Юрко отпрянул от мужика, нож блеснул перед самым его лицом. Злоба ударила в голову, сама собой напряглась рука, из тесного рукава в ладонь скользнула ребристая, окованная железом свинчатка. Юрко по-разбойничьи свистнул, взмахнул кистенем.
– Дядя Роман, не подходи! – И отчаянно рванулся к девушке, схватил за руку: – Пойдем!
Она встала, шагнула за ним к двери.
– Ку-уда? – хозяин, отбросив жену и младших дочерей, рванулся за Ариной, но окованная железом свинчатка описала перед ним запретный круг.
– Разбойник! Дочь украл! Я к старосте пойду, к попу… Тебя засекут! В колодки забьют!
– То-то, дядя Роман! Старосту вспомнил. Не забудь еще княжеских отроков да судью. За «боярское дерьмо» тебе перед ними отвечать придется. На дыбе, пожалуй. А за «ублюдка»…
Подтолкнув Аринку к двери, Юрко шагнул за ней в темные сени. Но еще раньше туда проскользнул перепуганный сват. За калиткой их догнали плачущие девчонки, вцепились в истерзанную сестру.
– Нянька Арина, пойдем на сенник, мы боимся, нянька Арина…
Девушка всхлипывала, из дома неслась перебранка, и теперь злой бас мужика явно уступал крику женщины.
– Вот што, птахи, – сказал Юрко. – Утро вечера мудренее. Ступайте вы ко мне домой. Бабки нет пока, а дверь не заперта. Серый вас не тронет. Забирайтесь на полати да спите себе. Есть, поди, хотите?
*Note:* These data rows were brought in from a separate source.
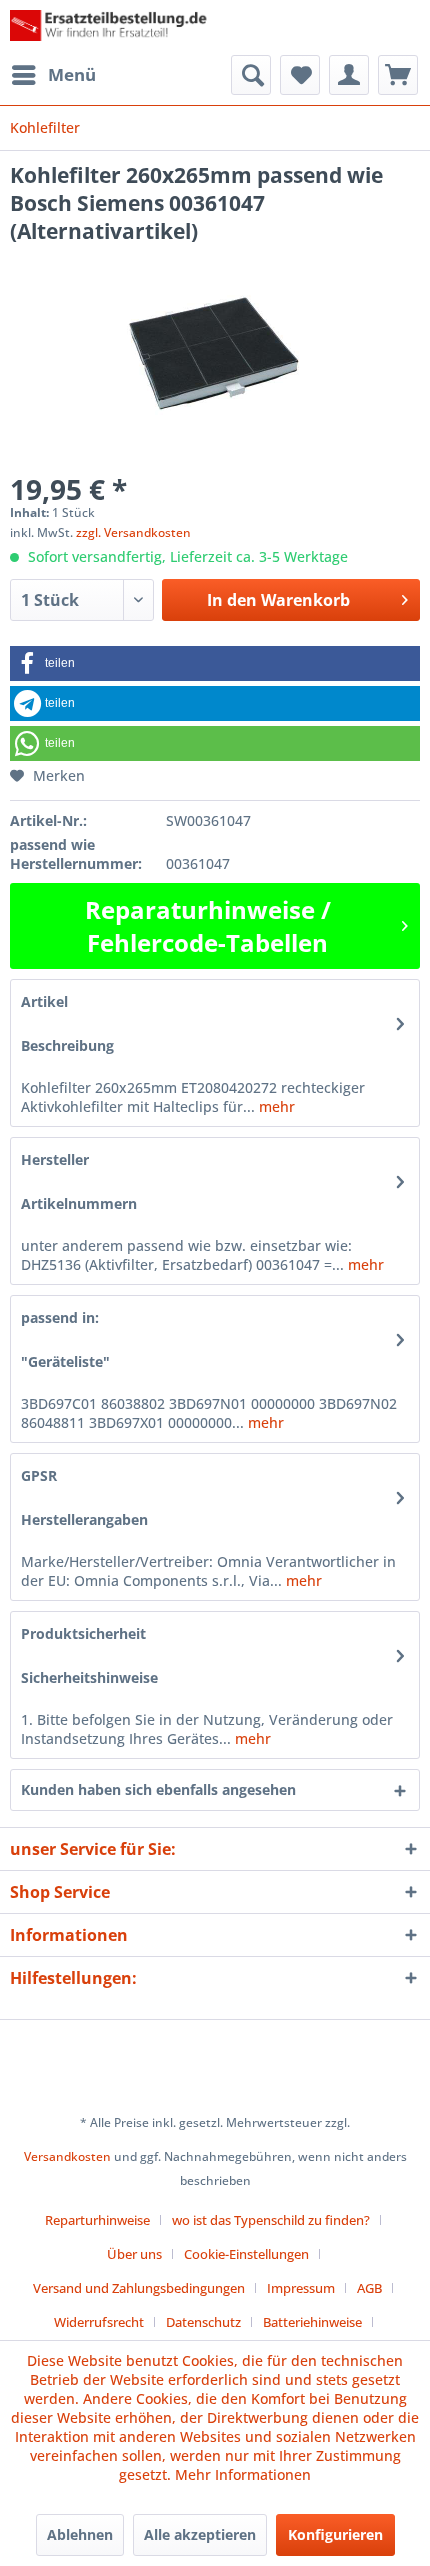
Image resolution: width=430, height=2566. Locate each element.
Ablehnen (80, 2534)
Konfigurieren (335, 2534)
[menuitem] (53, 75)
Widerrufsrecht (99, 2322)
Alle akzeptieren (200, 2534)
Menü (72, 74)
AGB (369, 2288)
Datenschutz (203, 2322)
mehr (275, 1106)
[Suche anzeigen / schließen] (251, 75)
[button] (215, 663)
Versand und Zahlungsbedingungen (139, 2288)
– Хоцим, – пропищала пятилетняя Уля, цеплявшаяся за подол няньки.
– На полке в сенях каравай, в горшках молоко, да мед, да репа – все ешьте. Мы с вашей нянькой скоро будем.
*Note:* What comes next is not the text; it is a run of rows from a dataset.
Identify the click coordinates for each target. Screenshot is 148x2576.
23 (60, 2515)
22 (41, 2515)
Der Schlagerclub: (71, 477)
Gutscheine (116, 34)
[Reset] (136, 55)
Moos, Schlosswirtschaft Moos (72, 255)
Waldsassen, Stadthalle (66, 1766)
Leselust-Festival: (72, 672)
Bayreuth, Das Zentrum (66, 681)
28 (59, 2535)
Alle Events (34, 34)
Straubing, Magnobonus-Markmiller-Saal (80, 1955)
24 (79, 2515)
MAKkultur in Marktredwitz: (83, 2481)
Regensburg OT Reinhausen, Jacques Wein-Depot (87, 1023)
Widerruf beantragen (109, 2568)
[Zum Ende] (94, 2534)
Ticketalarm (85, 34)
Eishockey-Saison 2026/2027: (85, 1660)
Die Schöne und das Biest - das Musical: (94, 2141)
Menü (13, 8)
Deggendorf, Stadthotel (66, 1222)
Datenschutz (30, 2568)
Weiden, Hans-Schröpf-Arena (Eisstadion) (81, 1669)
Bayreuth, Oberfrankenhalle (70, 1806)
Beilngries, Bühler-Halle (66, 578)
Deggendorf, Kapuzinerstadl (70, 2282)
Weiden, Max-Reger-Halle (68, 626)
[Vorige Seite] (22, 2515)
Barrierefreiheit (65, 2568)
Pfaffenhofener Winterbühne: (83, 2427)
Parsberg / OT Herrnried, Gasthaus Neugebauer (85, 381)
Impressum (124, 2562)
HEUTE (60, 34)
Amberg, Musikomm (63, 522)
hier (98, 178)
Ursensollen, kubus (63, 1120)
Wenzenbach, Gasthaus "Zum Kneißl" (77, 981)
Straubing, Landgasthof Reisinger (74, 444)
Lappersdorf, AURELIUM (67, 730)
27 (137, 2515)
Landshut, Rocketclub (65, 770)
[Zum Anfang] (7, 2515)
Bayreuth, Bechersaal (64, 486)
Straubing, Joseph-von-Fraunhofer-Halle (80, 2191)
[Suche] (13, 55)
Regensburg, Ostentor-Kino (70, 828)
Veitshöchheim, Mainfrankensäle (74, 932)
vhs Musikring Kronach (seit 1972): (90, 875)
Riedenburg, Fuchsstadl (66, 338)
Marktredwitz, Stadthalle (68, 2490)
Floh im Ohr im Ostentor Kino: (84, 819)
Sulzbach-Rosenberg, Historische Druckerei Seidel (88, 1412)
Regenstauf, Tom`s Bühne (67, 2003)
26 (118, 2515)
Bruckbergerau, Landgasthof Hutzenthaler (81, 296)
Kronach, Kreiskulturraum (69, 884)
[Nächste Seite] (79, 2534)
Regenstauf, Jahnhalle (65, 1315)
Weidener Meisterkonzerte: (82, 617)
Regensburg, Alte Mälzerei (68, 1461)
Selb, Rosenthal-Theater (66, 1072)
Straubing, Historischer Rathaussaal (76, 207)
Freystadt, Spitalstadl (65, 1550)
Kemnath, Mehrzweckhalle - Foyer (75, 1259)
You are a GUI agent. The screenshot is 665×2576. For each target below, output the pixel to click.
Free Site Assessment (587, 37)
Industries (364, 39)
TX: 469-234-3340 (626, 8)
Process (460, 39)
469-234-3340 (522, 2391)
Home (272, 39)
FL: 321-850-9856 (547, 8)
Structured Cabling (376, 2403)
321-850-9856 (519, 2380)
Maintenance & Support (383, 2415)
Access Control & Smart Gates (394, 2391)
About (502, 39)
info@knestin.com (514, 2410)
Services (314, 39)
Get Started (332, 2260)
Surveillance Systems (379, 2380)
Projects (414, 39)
Она пошла за ним, ни о чем не спрашивая, она полностью доверилась ему, мужчине, и поэтому Юрко ничего не боялся. Пусть вина его велика, а люди растревожены – могут сгоряча даже прибить – Юрку верилось в справедливость. Вины перед богом он не чувствовал – это главное для него. Так и скажет принародно – там пусть решают. Староста не зверь, боярин тоже милостив, поп божьим судом судит. Авось дело обойдется продажей да церковным покаянием. То, что Роман – вольный смерд, для него и хуже теперь. «Холоп не смерд, мужик не зверь», – любят говорить бояре. За обиду своего холопа иной из них с десяти смердов шкуру спустит. Такое время пришло, что лучше прибиться к сильному человеку – за его спиной жить спокойнее, ибо за тебя и вотчина, и господин, и князь его. Смерду вроде вольготнее, а что случись – только сам за себя. Зверь и есть. Кто посильнее, тот и норовит шкуру содрать. То-то мужики сами идут под сильных бояр. Роман из редких упрямцев, которые норовят сами прожить, считаясь подданными великого князя, а до него не ближе, чем до бога, – дальше, пожалуй: бог-то, он в каждом доме хоть с иконы смотрит… Юрко торопился, пока свадьба не кончилась. Ему хотелось, чтоб судили их с Аринкой всем миром. После сегодняшнего схода верилось Юрку: люди вместе окажутся добрее и справедливее, чем каждый со своим судом.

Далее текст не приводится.